コンテンポラリーダンスと演劇のパフォーマーとして活動するウー・ヤット・ヘイが、自ら振付け、出演するソロ。振付家は海上の埋立地に魅了され、そこからインスピレーションを得て、生活空間と仮想空間の中間に位置する場所の創造へと向かう。交通島(traffic island、車両走行の制御や歩行者保護を目的として交通路に設置される区域)から骨董品の密売(trafficking)まで、トラフィック/交通の概念を鍵とした言葉遊びと連想が生むさまざまなイメージが交錯するなか、身体は空間にロジックを打ち立てることを試みる。ダンスが予測と予測外の間を往還するゲームとなるとき、そこから何が現れるだろうか?

『Traffik Is-Land』
振付・出演:Woo Yat Hei

本作品のコンセプトおよびアイデアは、WestK の “FIRST CreationPlatform” において考案・具体化された。

KT ヤウ・カーヘイ『The moment 刻』


© Jesse Clockwork

KT ヤウ・カーヘイはダンス、演劇、パフォーマンスの領域を横断してアートの慣習を問い直し、観客の思考を刺激する作品で知られている。「ライフ・ドローイング」と題したリサーチにおいて、ヤウは自身の裸体を提示し、それを描く人(母親、過去の恋人、肖像画家)によって主体と客体の間に異なる複雑な力学が生じることを明らかにした。この探究を踏まえて、ヤウは自身が振付け、出演するこの作品においてステージ上の受動的な客体に留まらない身体のありかたを探る。ダンスは既存の視覚芸術の鑑賞の枠組を超えて観客との関係性を創造する方法を探り、コンテンポラリーダンスにおけるパフォーマーと観客をめぐる考察に向かう。

『The moment  刻』
振付・出演:KT Yau Ka-hei
ドラマトゥルク・リハーサルアシスタント:Dong Yan
助成:香港芸術発展局

本作品のコンセプトおよびアイデアは、WestK の “FIRST CreationPlatform” において考案・具体化された。

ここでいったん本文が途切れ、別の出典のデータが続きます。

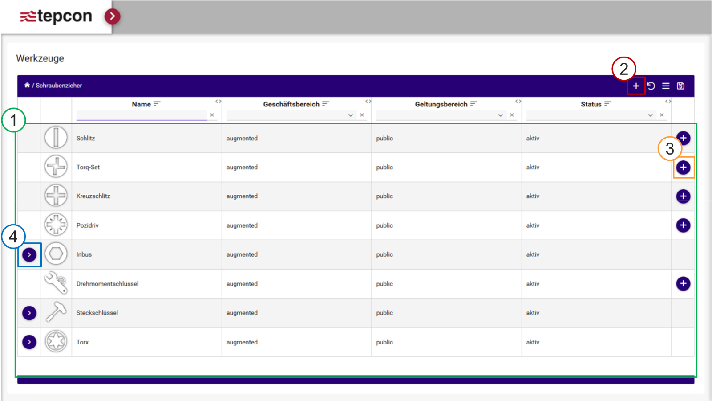Expand the Inbus row

coord(29,255)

  • 第6回 HOTPOT 東アジア・ダンスプラットフォーム

    ダンスのつくり手をサポートする東アジアの3つのフェスティバル、City Contemporary Dance Festival(香港)、SIDance(ソウル)、ヨコハマダンスコレクションが協働して2017年から展開する「HOTPOT」の6回目の開催。東アジアを拠点に活躍する11組の振付家が作品上演やプレゼンテーションを行い、国内外のプログラマーとの対話・交流プログラムに参加します。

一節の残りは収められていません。